Şafak DELİÇAKAR

HAK…

31 Aralık 2018 Pazartesi Saat: 09:37

İnsan şerefli bir mahluktur. O yüzdendir ki, Kul hakkını da ancak kul affeder. Onun hürriyet, haysiyet, namus ve şeref gibi manevî hukukuna yönelik bir haksızlık kadar, canına ve malına yapılan bir tecavüz de o nispette ağır bir mesuliyeti gerektirir.

İslâm’da esas itibariyle bir Allah hakkı, bir de kul hakkı vardır. Allah hakkı, her insanın Rabbine karşı yapması gereken kulluk vazifeleridir. Bu hususta yaptığı bir kusur, günah ve eksiklikten dolayı Allah'a yalvarır, tövbe istiğfar ederek affını diler.
Fakat kul hakkı öyle değildir. Onun bir tek telâfisi vardır, o da haksızlığa uğrayan, hukuku zayi olan kişiyle bizzat görüşüp özür beyan etmek, helâllik dilemekle birlikte , maddi bir kaybı varsa telâfisine gitmektir.

Bir hadis-i şerifte Peygamber Efendimiz (asm) şöyle buyururlar:

"Bir kimse kardeşinin haysiyetine, yahut malına haksız olarak taarruz etmişse, iltimas olarak verilebilecek altın ve gümüşün bulunmadığı günden (kıyamet) önce helâlleşsin.
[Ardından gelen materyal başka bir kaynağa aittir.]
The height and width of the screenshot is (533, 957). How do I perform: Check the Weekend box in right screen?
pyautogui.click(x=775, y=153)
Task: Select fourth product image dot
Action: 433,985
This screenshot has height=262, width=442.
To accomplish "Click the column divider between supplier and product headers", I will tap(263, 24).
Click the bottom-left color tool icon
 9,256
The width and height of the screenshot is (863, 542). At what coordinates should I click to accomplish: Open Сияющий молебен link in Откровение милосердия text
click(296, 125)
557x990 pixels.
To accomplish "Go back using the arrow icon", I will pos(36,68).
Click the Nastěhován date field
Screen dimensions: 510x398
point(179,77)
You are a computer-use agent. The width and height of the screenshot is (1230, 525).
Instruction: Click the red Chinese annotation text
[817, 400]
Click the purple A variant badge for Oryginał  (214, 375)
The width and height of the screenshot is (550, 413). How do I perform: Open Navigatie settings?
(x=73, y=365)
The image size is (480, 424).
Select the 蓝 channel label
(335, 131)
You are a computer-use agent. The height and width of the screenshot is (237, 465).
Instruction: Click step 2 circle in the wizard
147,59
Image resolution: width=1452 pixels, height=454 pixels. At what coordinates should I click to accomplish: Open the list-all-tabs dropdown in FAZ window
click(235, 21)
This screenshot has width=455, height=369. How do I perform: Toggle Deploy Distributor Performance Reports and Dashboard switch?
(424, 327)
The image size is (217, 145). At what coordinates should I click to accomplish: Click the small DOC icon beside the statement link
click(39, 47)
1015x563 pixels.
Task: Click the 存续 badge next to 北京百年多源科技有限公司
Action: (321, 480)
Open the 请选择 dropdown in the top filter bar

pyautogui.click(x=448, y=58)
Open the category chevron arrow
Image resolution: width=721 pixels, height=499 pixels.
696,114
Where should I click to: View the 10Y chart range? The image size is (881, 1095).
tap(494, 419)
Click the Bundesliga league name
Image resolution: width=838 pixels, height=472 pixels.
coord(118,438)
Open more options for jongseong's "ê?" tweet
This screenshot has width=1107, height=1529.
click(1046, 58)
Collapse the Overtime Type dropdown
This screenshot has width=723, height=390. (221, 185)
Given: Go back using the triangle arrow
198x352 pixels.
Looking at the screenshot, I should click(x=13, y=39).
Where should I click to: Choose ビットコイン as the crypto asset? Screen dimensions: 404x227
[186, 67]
Aksi halde, yaptığı haksızlık nisbetinde onun iyi amellerinden alınıp hak sahibine verilir. İyiliği yoksa, hak sahibinin günahından alınıp haksızlık eden adama verilir."

Kul hakkı sadece insanlar arasında gerçekleşen bir olay değildir. Kurumlarla insanlar arasında, devletler arasında ve bir çok anlamda da bakidir. Söz konusu insan ve insan toplulukları olunca da hak devreye girer.

 “HAK” bütün canlıların ve insanın var olduğu her zaman diliminde hissiyatını sürdürecektir.